Investors slash bullish U.S. bond bets after FOMC -survey

* Total “longs” fall from 5-month high in latest week

* Net “longs” drop most in over two-years-JPMorgan

* No active clients long bonds before Treasuries auctions

NEW YORK, June 25 (Reuters) - Investors curtailed their positions in longer-dated U.S. Treasuries holdings in the latest week, after the Federal Reserve signaled it might reduce its bond purchases later this year if the economy shows further improvement, according to a survey released on Tuesday.

The change came as the U.S. Treasury Department was slated to sell $99 billion in short- and medium-term debt this week, starting with a $35 billion auction of two-year notes at 1 p.m. (1700 GMT).

J.P. Morgan Securities, which conducted the survey, said 6 percent of its Treasuries clients said on Monday they were “long” in their duration on U.S. government debt, or they owned more longer-dated Treasuries than their benchmarks, down from 19 percent a week earlier.

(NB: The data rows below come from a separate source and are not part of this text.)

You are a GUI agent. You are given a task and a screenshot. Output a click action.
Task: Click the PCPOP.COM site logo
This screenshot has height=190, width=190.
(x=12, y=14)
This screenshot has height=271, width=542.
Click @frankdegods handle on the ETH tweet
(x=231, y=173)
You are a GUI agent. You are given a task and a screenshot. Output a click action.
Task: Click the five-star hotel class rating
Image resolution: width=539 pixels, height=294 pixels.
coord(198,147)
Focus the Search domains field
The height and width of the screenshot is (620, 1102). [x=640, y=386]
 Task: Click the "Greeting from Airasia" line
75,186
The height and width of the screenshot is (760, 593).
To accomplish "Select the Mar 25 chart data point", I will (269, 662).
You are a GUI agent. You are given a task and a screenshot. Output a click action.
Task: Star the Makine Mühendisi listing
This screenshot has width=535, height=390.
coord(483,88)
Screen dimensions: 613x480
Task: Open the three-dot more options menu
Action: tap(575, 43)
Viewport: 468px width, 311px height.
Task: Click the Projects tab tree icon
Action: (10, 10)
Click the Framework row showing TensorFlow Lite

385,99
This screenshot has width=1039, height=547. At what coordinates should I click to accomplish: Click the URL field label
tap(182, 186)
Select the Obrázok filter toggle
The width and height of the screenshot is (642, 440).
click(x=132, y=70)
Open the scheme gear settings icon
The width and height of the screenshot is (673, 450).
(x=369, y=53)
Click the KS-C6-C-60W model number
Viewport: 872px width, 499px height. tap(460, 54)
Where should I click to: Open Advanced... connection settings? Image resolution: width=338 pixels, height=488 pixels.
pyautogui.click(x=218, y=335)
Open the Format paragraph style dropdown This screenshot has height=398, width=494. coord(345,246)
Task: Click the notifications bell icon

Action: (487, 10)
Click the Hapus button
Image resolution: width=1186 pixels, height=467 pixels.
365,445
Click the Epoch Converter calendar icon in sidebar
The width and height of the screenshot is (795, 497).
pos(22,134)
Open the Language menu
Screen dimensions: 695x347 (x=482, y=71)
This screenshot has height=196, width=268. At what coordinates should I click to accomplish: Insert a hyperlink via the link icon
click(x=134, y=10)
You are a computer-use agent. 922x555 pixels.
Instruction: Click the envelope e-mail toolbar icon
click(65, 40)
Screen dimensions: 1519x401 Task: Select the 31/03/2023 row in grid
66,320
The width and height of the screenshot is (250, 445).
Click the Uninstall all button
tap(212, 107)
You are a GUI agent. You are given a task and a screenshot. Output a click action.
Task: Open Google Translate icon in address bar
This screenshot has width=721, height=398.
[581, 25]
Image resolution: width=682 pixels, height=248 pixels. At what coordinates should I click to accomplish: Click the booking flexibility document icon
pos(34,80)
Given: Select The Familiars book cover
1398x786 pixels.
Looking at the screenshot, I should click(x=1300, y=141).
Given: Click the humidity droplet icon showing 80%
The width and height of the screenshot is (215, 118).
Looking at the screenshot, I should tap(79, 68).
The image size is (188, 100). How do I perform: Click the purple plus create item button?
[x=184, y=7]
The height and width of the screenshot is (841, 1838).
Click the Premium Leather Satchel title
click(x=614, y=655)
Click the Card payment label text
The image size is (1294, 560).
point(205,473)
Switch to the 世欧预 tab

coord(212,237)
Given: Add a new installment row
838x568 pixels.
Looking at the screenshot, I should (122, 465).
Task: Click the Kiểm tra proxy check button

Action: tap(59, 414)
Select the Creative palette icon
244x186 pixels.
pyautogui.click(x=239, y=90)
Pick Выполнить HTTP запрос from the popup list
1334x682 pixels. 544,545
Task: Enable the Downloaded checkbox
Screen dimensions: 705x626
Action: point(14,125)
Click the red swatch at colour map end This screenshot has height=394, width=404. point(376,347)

Last week’s share of longs was the highest in five months.

By holding more longer-dated Treasuries, investors add duration or interest rate risk to their portfolios in anticipation of a market rally when longer-dated bonds generate higher returns than shorter-dated debt.

However, prices of longer-dated Treasuries plummeted and their yields rose sharply after Fed Chairman Ben Bernanke last week outlined the approach the central bank might take to reduce its current $85 billion monthly purchases of Treasuries and mortgage-backed securities, known as QE3.

Bernanke’s remarks further roiled financial markets, which had already been rattled by his testimony before a congressional panel on May 22, in which he hinted at the possibility of less Fed stimulus.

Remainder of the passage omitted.